Tuesday, December 28, 2010
The Welbodi Partnership is seeking to recruit a head of fundraising team to join their growing team. Welbodi was established to support the provision of paediatric care in Sierra Leone. This is an exciting opportunity to be at the heart of a young and dynamic organisation and to gain valuable experience in fundraising and development. The Head of Fundraising will initially be based for one month in Freetown, the capital of Sierra Leone, to gain an in-depth understanding of our work. After that, she/he will relocate to help establish our London office. The Head of Fundraising will work closely with the Welbodi Directors to design and deliver the organization’s fundraising strategy. The Head of Fundraising will also be supported by a team of 2-4 Fundraising Volunteers.
Job Title: Head of Fundraising and Communications
Salary: The Welbodi Partnership is a small voluntary organization, and as such is not able to offer a salary at this stage. However, the Directors hope that successful fundraising will enable the organization to create a paid fundraising position moving forward. Welbodi will be able to cover some expenses, including travel and living expenses in Freetown, and will provide office space in London.
Location: Freetown, Sierra Leone for one month, then central London
Full-Time / Part-Time: The job must be full-time for the first month in Sierra Leone, but could be part-time thereafter for the right candidate.
• Develop and implement both long-term and short-term fundraising strategies.
• Supervise a team of 2-4 Fundraising Volunteers.

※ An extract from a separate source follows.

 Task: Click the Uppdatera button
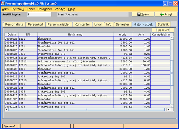(163, 30)
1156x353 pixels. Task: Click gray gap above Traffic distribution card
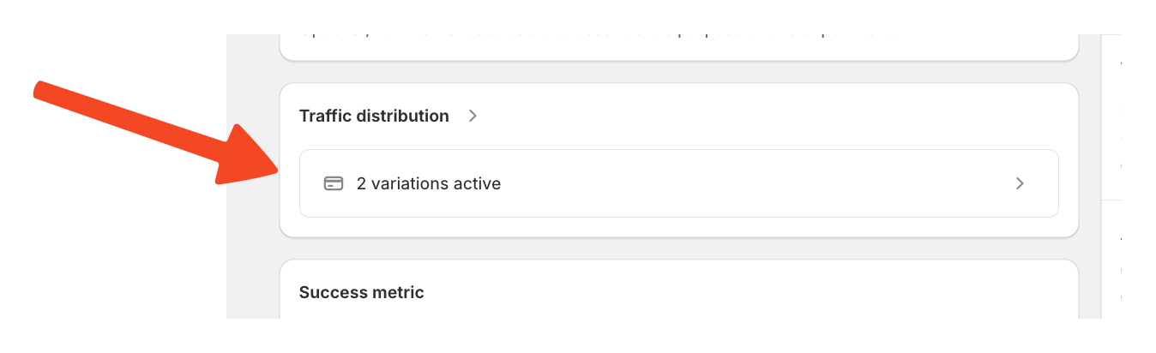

• Network with high net worth individuals, such as private business people, philanthropists, and celebrities.
• Build relationships with institutional donors.
• Supervise applications to charity trusts.

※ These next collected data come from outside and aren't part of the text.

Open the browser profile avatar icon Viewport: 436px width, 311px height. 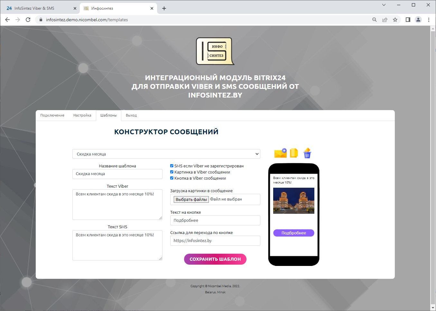coord(418,20)
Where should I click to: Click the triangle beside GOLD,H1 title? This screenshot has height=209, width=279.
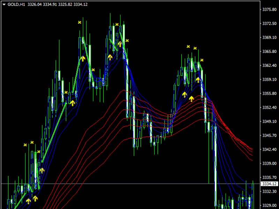point(3,4)
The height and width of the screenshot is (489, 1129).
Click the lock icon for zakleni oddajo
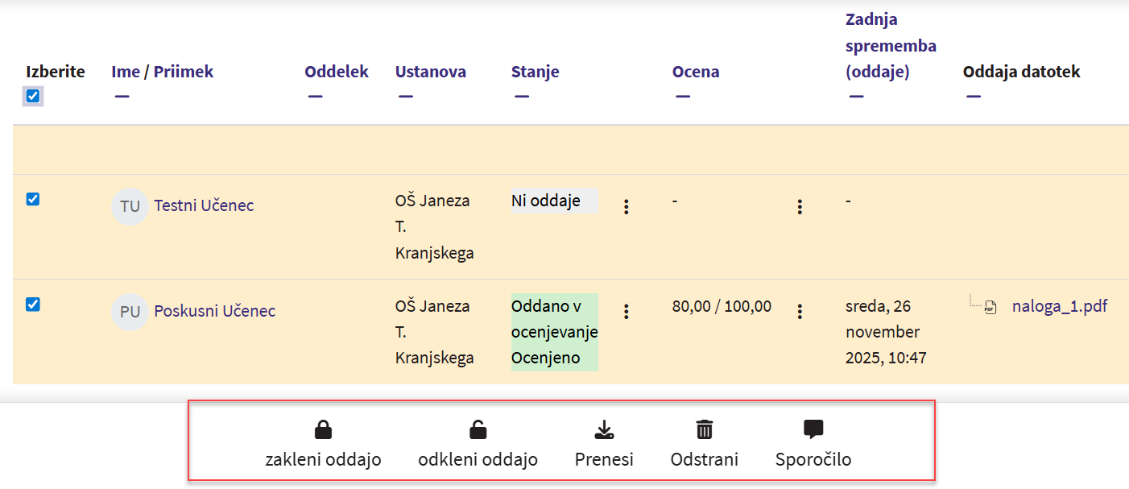(x=323, y=430)
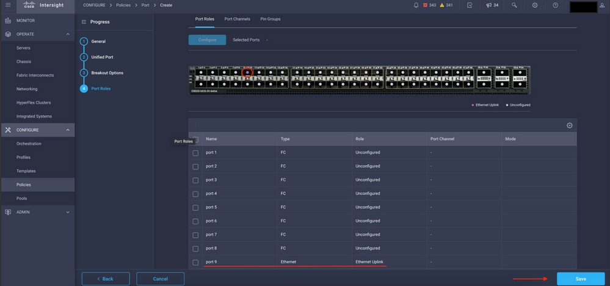
Task: Open the help question mark icon
Action: coord(555,5)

• Supervise publicity and social media strategy and presence.
• Gather information from the team at the hospital on recent developments, accomplishments, and other figures.
• Respond to basic requests for information as needed.
• Manage the Welbodi Partnership office in Central London.
Welbodi is committed to find the right person to join its dynamic and growing team at a leadership level. The Directors are open to people with different types of background and expertise. A successful candidate must:
• Have excellent written and verbal communication skills.
• Have excellent attention to detail.
• Be self motivated and enthusiastic; able to manage own time and work to deadlines.
• Have an interest in development and the cause that Welbodi represents.
• Have excellent relationship management skills, and be able to communicate with people at all levels of an organisation.
• Have excellent organisational skills.
• Have an ability to condense large amounts of information into concise formats, identifying key information needed.
The candidate may or may not have:
• Experience in marketing, public relations, or communications.
• Experience in fundraising or development.
• Experience in the non-profit sector.
The Welbodi Partnership expects that applicants may include communications professionals with an interest in transitioning to the international development or non-profit field; international development or non-profit professionals with an interest in building their fundraising expertise; and others with skills and enthusiasm who want to help Welbodi build a fundraising and communications strategy from the ground up.
Application Process and Deadlines:
CV and covering email to email@example.com .
Submit applications as soon as possible but no later than 22nd January 2011. Applications will be processed as they are received, so the position may be filled before that date.
For more information visit our website: www.welbodipartnership.org
Friday, December 17, 2010
Do you want to give something unique this Christmas?
How about giving Oxygen?
Please help raise money for oxygen concentrators for the Children's Hospital in Sierra Leone.
Watch the video and then go to: http://www.justgiving.com/sandralako
MERRY CHRISTMAS on behalf of the Welbodi team.
Wednesday, December 15, 2010
Sierra Leone is known as “Sweet Salone” for her beautiful beaches, lush tropical climate and rich culture. But this small West African country and her people also suffer serious problems, not least poverty and ill-health, made worse by the decade-long rebel war which ended in 2002.
However, there is a spirit of optimism in the country these days that you cannot ignore. In April 2010, the President celebrated Independence Day by making healthcare free for all children up to 5 years old and all pregnant and breastfeeding women. As well as abolishing hospital and health centre fees, the Government provided drugs and supplies and increased doctors and nurses salaries , so that they no longer need to charge their patients.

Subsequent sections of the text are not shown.